Alain Girodet est écrivain (auteur dramatique, poète et romancier)
J’ai coutume de dire que, « dans le civil », je suis enseignant de lettres en lycée. Et j’ai mis plusieurs années avant de trouver mon chemin, mon juste milieu, mon équilibre, entre la vie professionnelle et la passion personnelle. Des années avant de revendiquer mon titre d’artiste.
Je n’investis que peu de choses intimes dans l’enseignement, en fait je n’y investis que mon amour de la rencontre humaine et des contacts sociaux. Le reste, tout le reste, est mon écriture.
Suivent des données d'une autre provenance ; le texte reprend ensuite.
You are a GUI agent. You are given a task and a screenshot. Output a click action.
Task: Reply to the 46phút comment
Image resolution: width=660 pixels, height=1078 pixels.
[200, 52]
Et aussi les diverses formes de pratiques artistiques que j’ai pu aborder au fil du temps : musique, chant, peinture, dessin, vidéo…
Je pratique l’écriture depuis bientôt quarante ans, dans à peu près tous les genres possibles, mais c’est « seulement » depuis une vingtaine d’années que je suis auteur dramatique.
Ma pratique dans le domaine du théâtre à d’ailleurs toujours été accompagnée par mon expérience de comédien, dans le milieu amateur en général et parfois professionnel.
J’ai trouvé dans l’art dramatique la forme d’écriture la plus conviviale, celle qui me permet de travailler avec les autres et en direction des autres. On m’interroge souvent sur l’éventuelle déception que je peux ressentir en assistant à la représentation d’un de mes textes, mais ce sentiment m’est totalement étranger : en effet, je considère que rien n’est plus agréable que de voir comment l’imaginaire d’un metteur en scène, celui des comédiens, viennent s’apposer au mien pour former le spectacle. Je n’éprouve jamais de déception, parfois des surprises, mais je considère que si tel ou tel aspect est décelable dans l’un de mes textes c’est que je le voulais d’une certaine façon. Ou que je l’ai laissé échapper. Le texte est une matière brute, il n’est en aucun cas le spectacle tout entier. Par conséquent, le metteur en scène doit pouvoir y puiser l’occasion d’exercer son art, en toute liberté.